We have been dawdling south among the hundreds of islands in the Kornati group. Low, rocky and often uninhabited, they offer a lifetime’s exploring.
The cold rain and headwinds have given way to warm, gentle northerlies, but we have still needed the loyal services of Mr Ford. I know there are some readers whose only interest in this website is the problem we have had with our engine. The 40 year old Ford diesel has purred faultlessly for decades but fresh water coolant loss is something that has troubled us for at least the last 3,000 miles through Norway, Russia, Anatolia and the Aegean. Despite repeated expert appraisals and some quite expensive work the cause has eluded us. We got used to stopping the engine every 4 hours to put in another litre of coolant but now, for the very first time, I am prepared to say that the omens are good. With a new radiator cap and a larger overflow reservoir we have not needed to add a drop of coolant in the last 72 hours of motoring. Where was the coolant going? – simple – out the top of the overflow reservoir, which was too small. Although I am cautiously optimistic, I think it will be a year before I will be able to say the problem has been solved.
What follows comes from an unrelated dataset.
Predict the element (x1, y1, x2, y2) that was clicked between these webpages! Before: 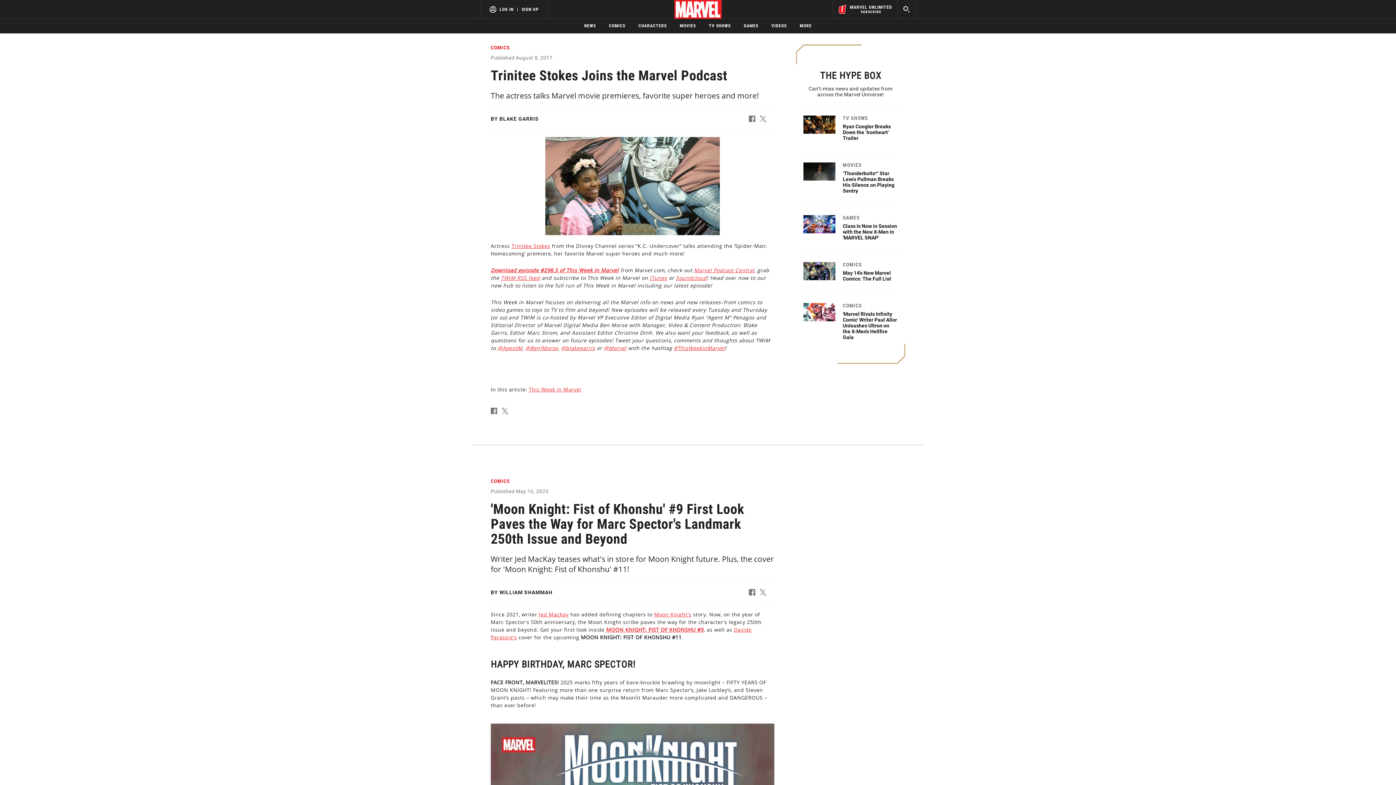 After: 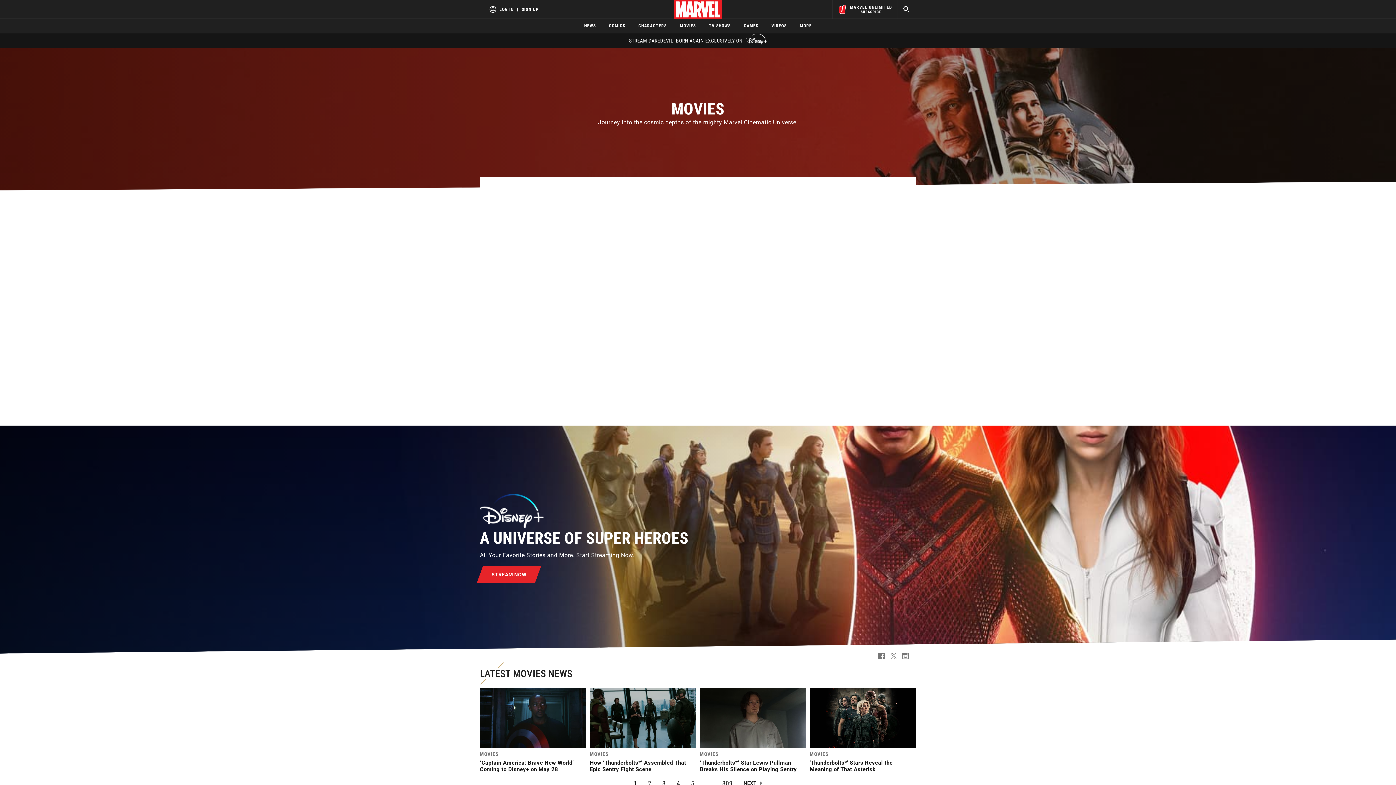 Action: label: MOVIES bbox: (680, 18, 696, 33)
At Sibenik, we explored the ancient streets of the old town and ate fine seafood at a quiet outdoor restaurant.
The next day, motoring 5 miles up river to visit Krka Waterfall we stopped to buy 3 kg of fresh mussels from an oyster farmer on the shore. We didn’t get up to the waterfall – there were just too many yachts and power boats tied up at Skradin for my comfort – instead we set out on our southward journey.
Last night Lucy did those mussels in the most splendid garlic, onion and white wine broth.
Approaching Hvar in pitch black we bravely passed through a narrow channel to seek out the remote anchorage which had been such a delight last time. To my horror, this time the secluded bay was filled with anchor lights. Remembering our difficulty getting our anchor to hold on our previous visit I decided to find somewhere else. An adjacent bay was promising but twice we failed to get our anchor to hold here too. Getting tired and a bit pissed off by now, we moved west under a half moon into a peaceful channel and dropped the hook among a veritable fleet of yachts. Wind against current made for some unpredictable boat positioning – not only for us – but we were comfortable and moderately secure. Deep sleep.
At dawn I found that we were only 3 feet from a Beneteau which was lying to the wind while we moved with an eddy in the current. Repositioned, Tainui sat more respectably, but we were keen not to linger in case the wind got up. After poached eggs and 8 coffees we set off. With so many more yachts about now that summer is in full swing, I have made a mental note to avoid arriving at popular anchorages in the dark from now on.
After a 6 hour downwind run in warm sunshine today, we rounded the western end of remote Susac Island where an imposing lighthouse stands imperiously on the clifftop. Anchored off the rocky southern coast under deserted and wooded hills, I took my long overdue power nap while the Pheromones went ashore exploring. Now, fanned by a warm and gentle breeze I have Umberto Eco and a cold beer for company. How Chris would love this anchorage.